Results. Grandmothers who recently began raising a grandchild were significantly less likely to report influenza vaccination and cholesterol screening than grandmothers not raising grandchildren, even after we controlled for increased emotional and financial strains within the household. We also observed this association for Pap tests, although this finding was only marginally significant. Grandmothers who had been raising a grandchild for at least 2 years were significantly more likely to report influenza vaccination and monthly breast self-exam than grandmothers not raising grandchildren.
Discussion. The enhancement of preventive behavior seen among long-term grandparent caregivers does not fully offset the suppression of preventive behavior during the transition into care; support groups should target a range of interventions toward the promotion of healthy behavior among new grandparent caregivers.
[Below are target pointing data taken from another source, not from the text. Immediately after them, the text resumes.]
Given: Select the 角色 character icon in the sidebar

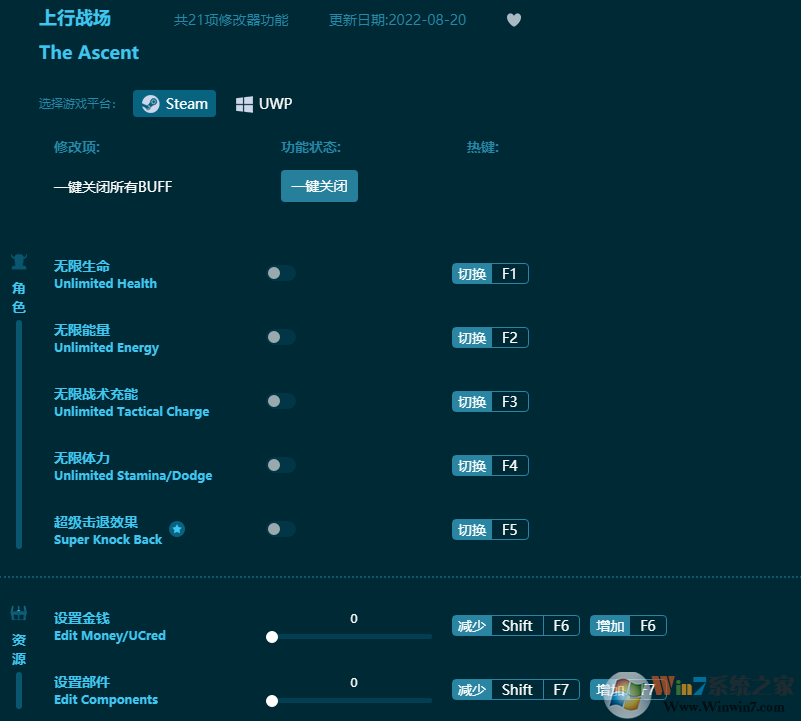Looking at the screenshot, I should pyautogui.click(x=18, y=260).
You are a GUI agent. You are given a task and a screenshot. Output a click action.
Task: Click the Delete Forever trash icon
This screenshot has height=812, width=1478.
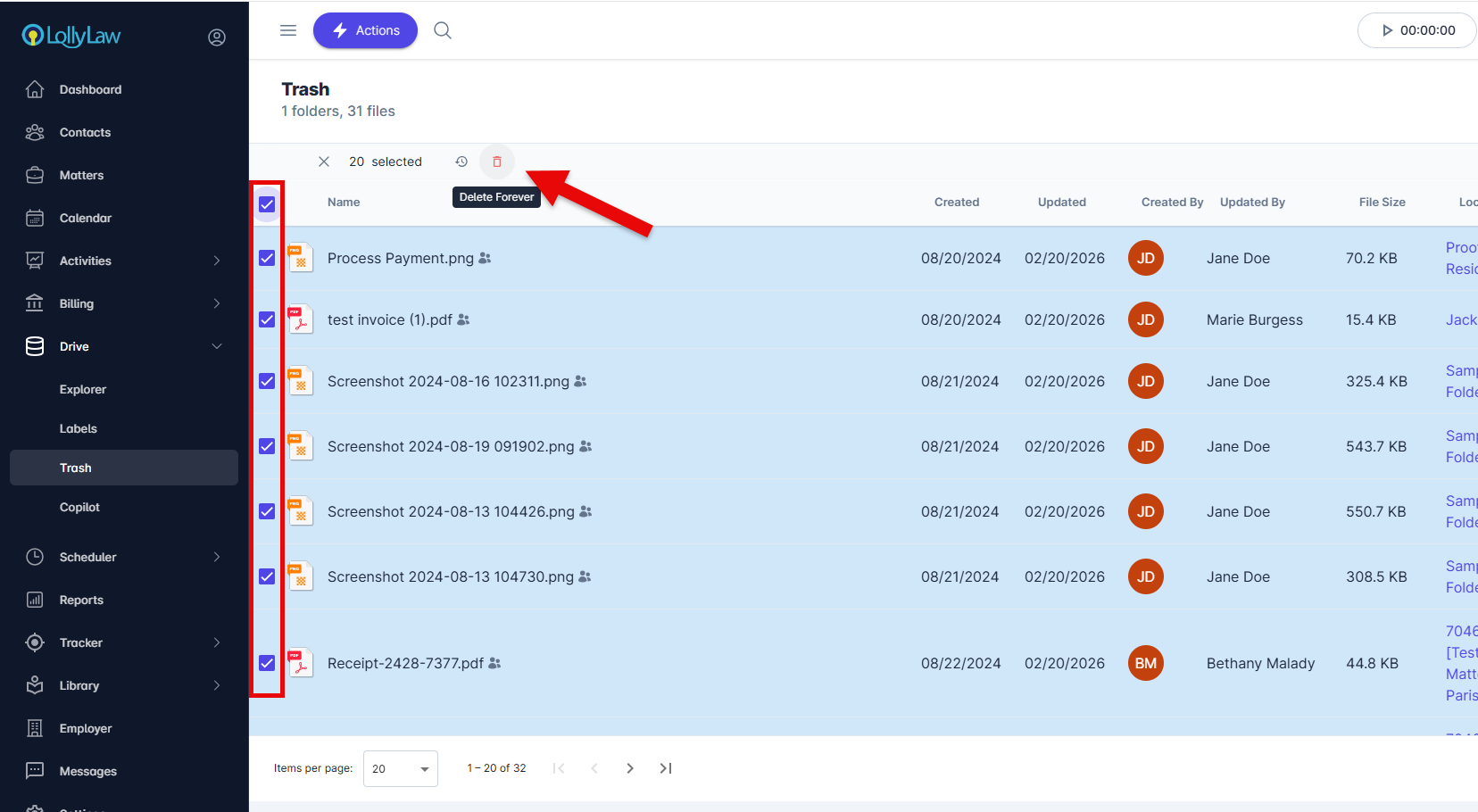point(497,162)
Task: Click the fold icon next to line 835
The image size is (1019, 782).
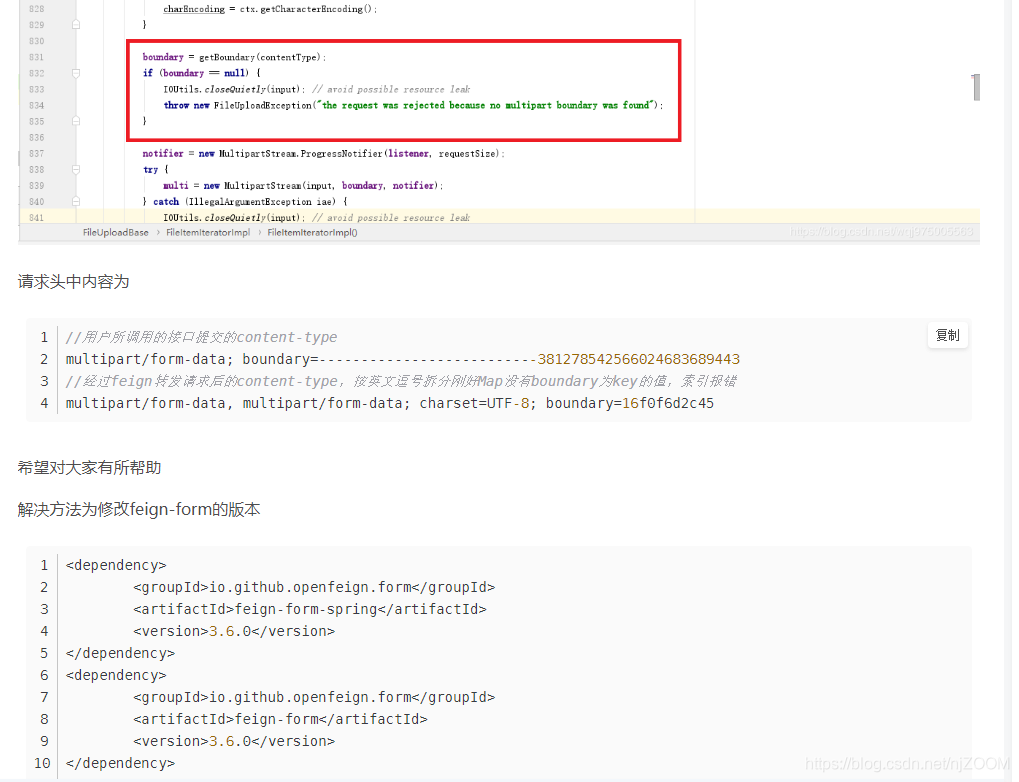Action: click(x=75, y=120)
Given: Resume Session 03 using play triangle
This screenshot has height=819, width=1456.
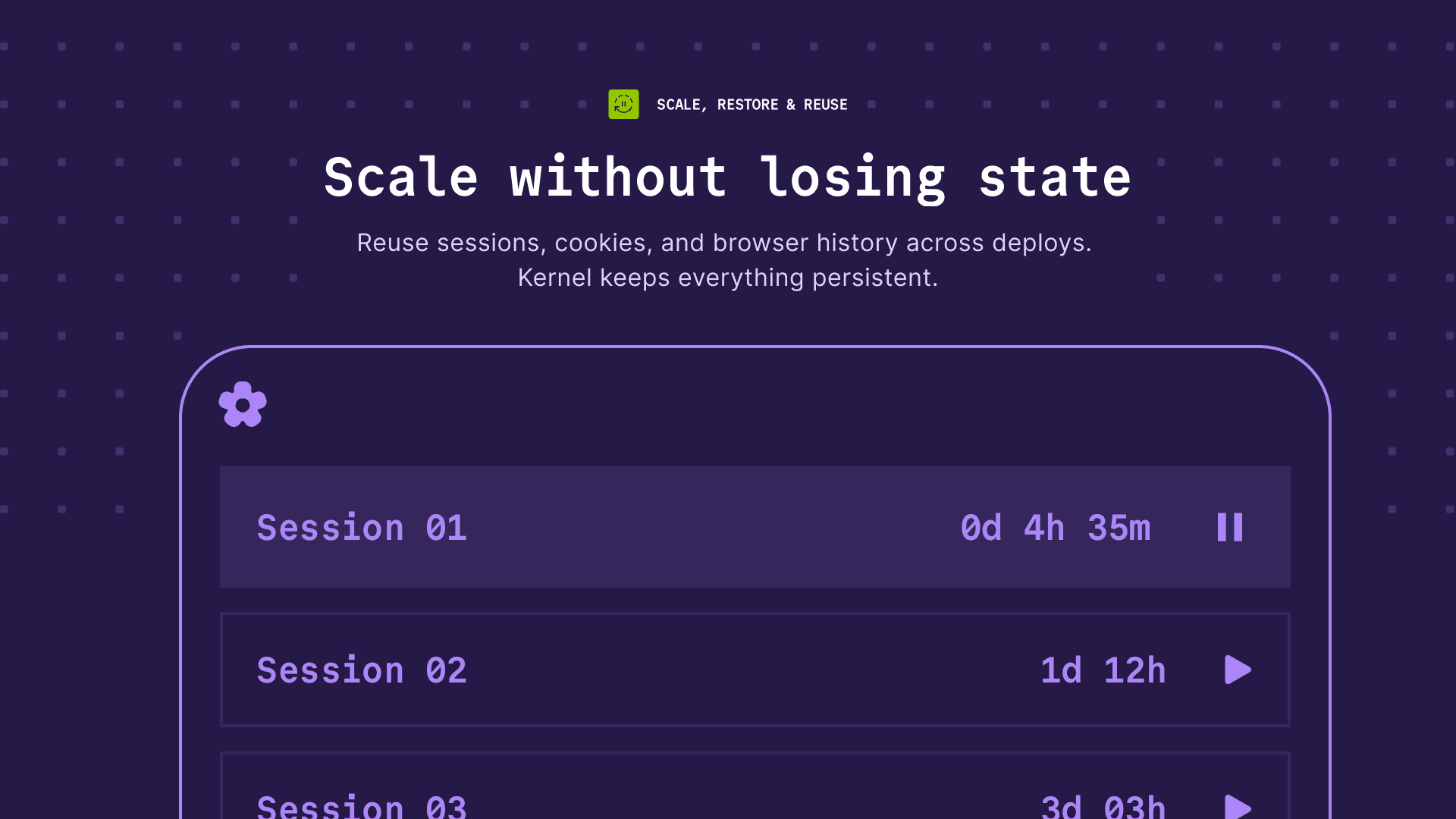Looking at the screenshot, I should [x=1237, y=806].
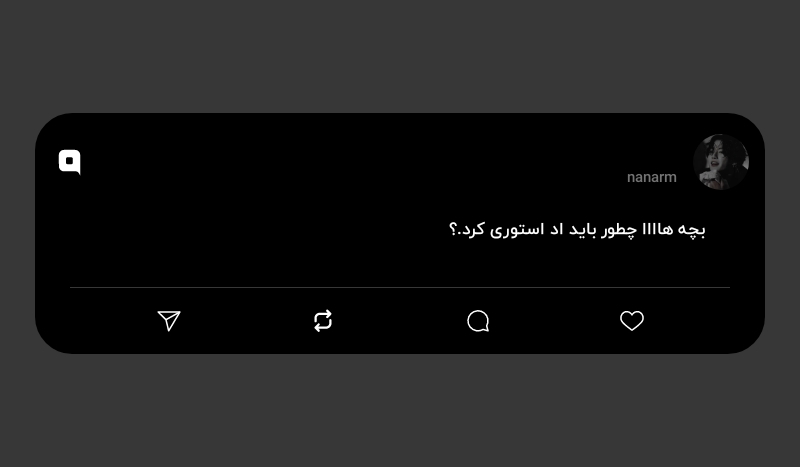The image size is (800, 467).
Task: Share the post with the paper plane icon
Action: point(169,321)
Key Words: Grandparents raising grandchildren Intergenerational relations Preventive behavior Health and Retirement Study
RESEARCH has shown that grandparents raising grandchildren are at elevated risk for many health problems, including activity limitation, chronic conditions, and coronary heart disease (Lee, Colditz, Berkman, & Kawachi, 2003
; Minkler & Fuller-Thomson, 1999
; Strawbridge, Wallhagen, Shema, & Kaplan, 1997
). These people are predisposed to poor health outcomes even before care of a grandchild begins due to their generally low socioeconomic status and the difficult family circumstances that precipitated their involvement in care (Hughes, Waite, LaPierre, & Luo, 2007
). As custodial grandparents have increased in prevalence nearly twofold since 1970, reaching a total of 2.4 million grandparents (Bryson & Casper, 1999
; Simmons & Lawler-Dye, 2003
), this group has emerged as an important public health concern. However, little is known about how the assumption of custodial care for a grandchild may influence the health of grandparent caregivers. We propose that raising a grandchild may influence health indirectly through the suppression of healthy behaviors during the initial transition into the caregiving role. In this article, we focus on differential use of preventive behaviors for grandmothers who are not raising a grandchild as compared to long-term grandmother caregivers and those transitioning into the role of custodial grandmother caregiver.
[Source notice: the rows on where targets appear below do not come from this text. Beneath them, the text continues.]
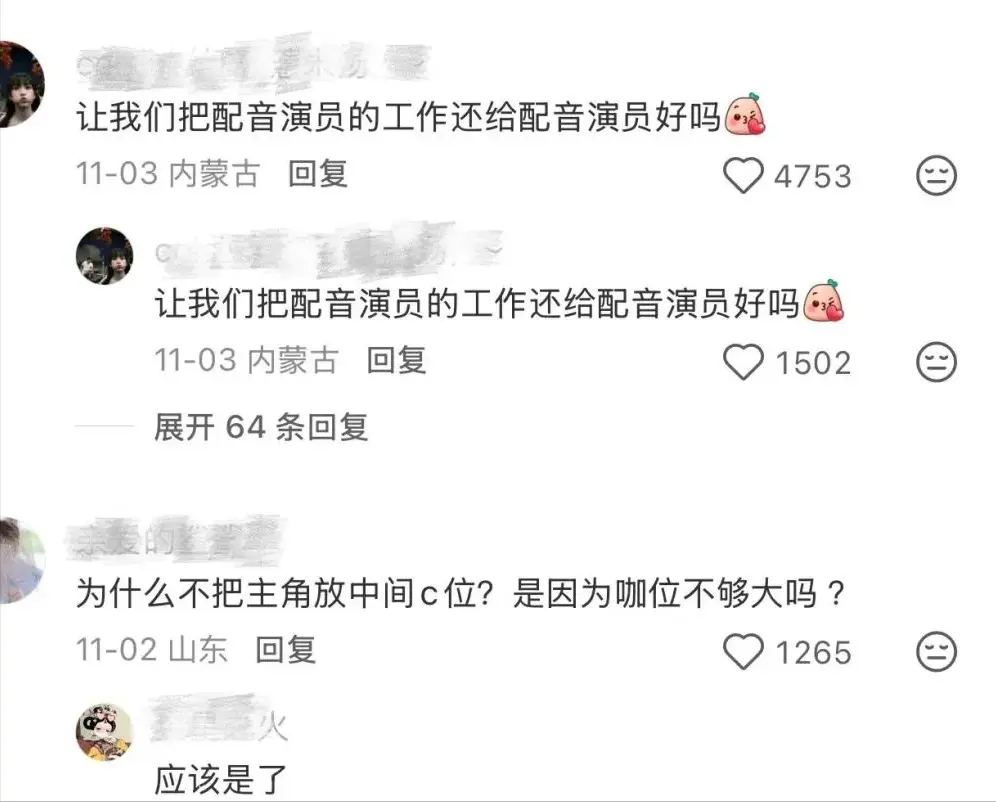Viewport: 996px width, 802px height.
Task: Open the cartoon avatar beside 应该是了
Action: point(105,732)
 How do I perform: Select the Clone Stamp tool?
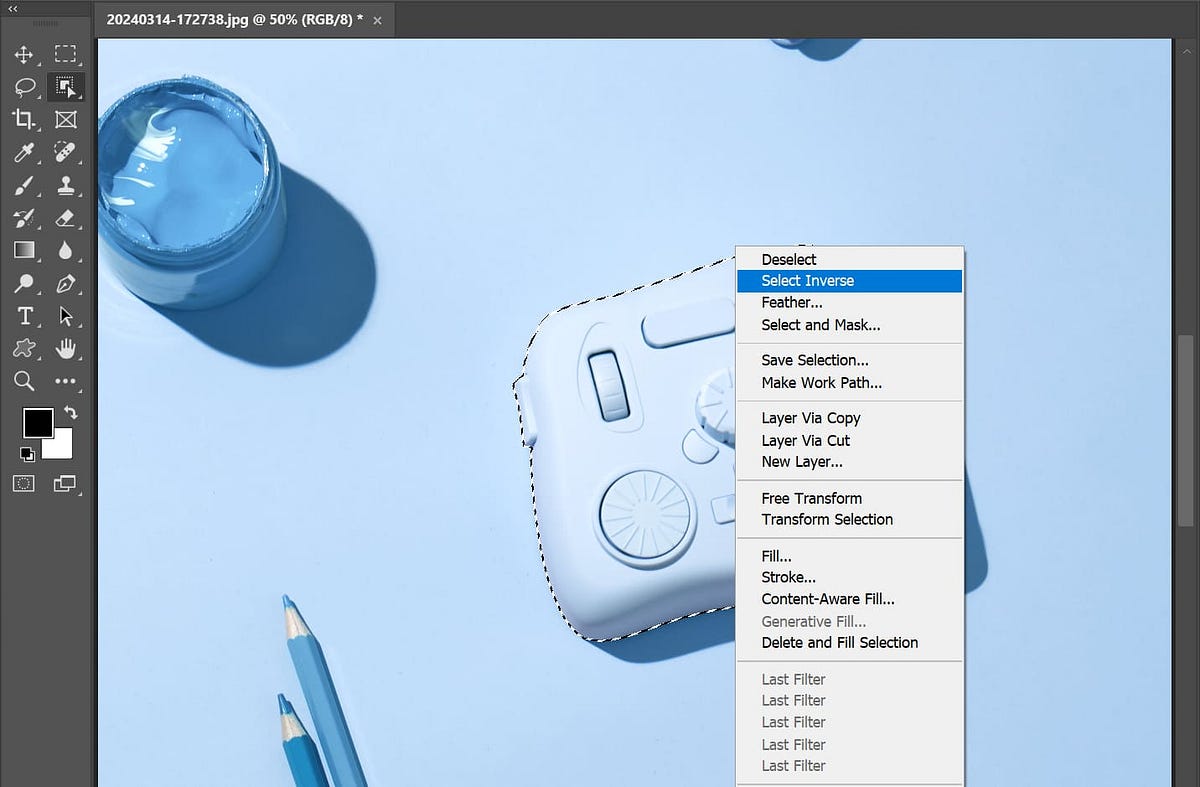(65, 185)
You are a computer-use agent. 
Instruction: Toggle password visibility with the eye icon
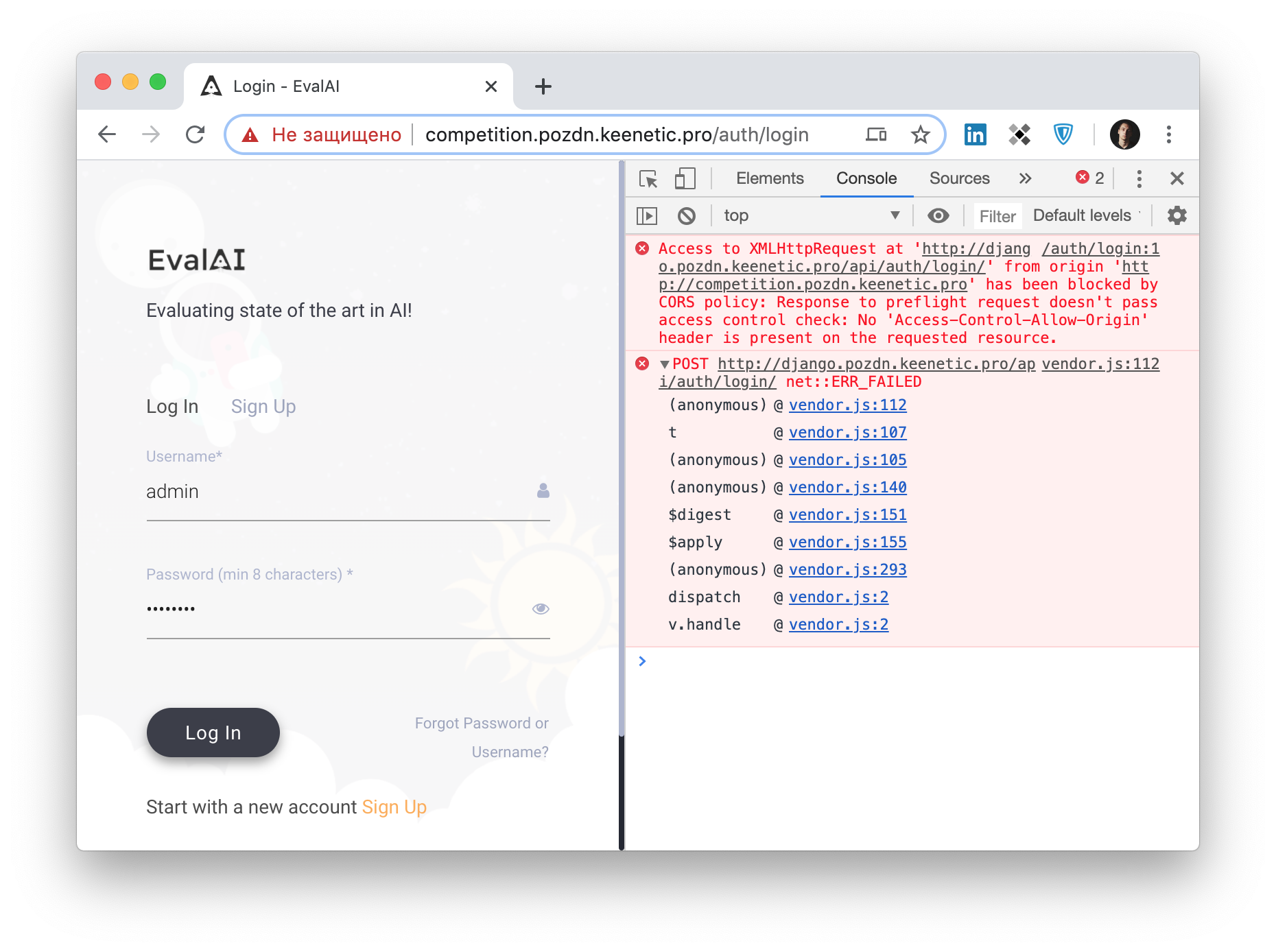click(541, 608)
Health and Health Behavior Among Grandmother Caregivers
Because most grandparents provide care to grandchildren in the absence of viable alternative caregivers, a grandparent who becomes unable to care for a grandchild due to health problems may be forced to leave the child in the care of an unreliable parent or place the child in foster care (either temporarily or permanently). Such placements have adverse effects on the well-being of children and impose financial costs on the public sector. Thus, the poor health of caregiving grandparents, in combination with the consequences should they not be able to provide care, makes health maintenance a priority for grandparents raising grandchildren, particularly among grandmothers who play a greater role than grandfathers in providing household maintenance and child care (Coltrane, 2000
; Ferree, 1990
).
Prior studies have shown that grandparents raising grandchildren have poor health outcomes as compared to noncaregivers (Lee et al., 2003
; Minkler & Fuller-Thomson, 1999
; Strawbridge et al., 1997
). A large part of this discrepancy is likely due to a natural predisposition to poor health outcomes among this group; in other words, because grandparents raising grandchildren tend to be of low socioeconomic status and come from racial/ethnic minority groups, they are likely to experience poor health outcomes well before a grandchild enters their household. There is evidence that once socioeconomic status and demographic characteristics are controlled, grandparents raising grandchildren are no more likely to experience a change in health outcomes as compared to noncaregivers (Hughes et al., 2007
). Unfortunately, it is difficult to interpret these findings, as limited longitudinal data are available to examine health change among custodial grandparents. Given that longitudinal data in this area rely on relatively short intervals of time, it is unlikely that experts will observe dramatic shifts in the profiles of morbidity, disability, and mortality among custodial grandmothers. This does not mean that these shifts do not occur; rather, it is possible that raising a grandchild may induce subtle changes in the health behavior of a grandparent that could lead to poor health outcomes later in life.
In order to better understand the influence of raising a grandchild on the health behavior of grandparents, one must first examine the utilization of health services more broadly. According to the health belief model, people reach the decision to perform health behaviors after balancing three factors. People must (a) be motivated to improve or maintain their health, (b) believe that they are susceptible to the condition they are trying to prevent, and (c) acknowledge that the perceived benefits of the behavior outweigh the perceived barriers (Rosenstock, 1966
; Rosenstock, Strecher, & Becker, 1988
). We propose that raising a grandchild simultaneously influences grandparents' motivation to maintain their health and the perceived barriers to health behavior.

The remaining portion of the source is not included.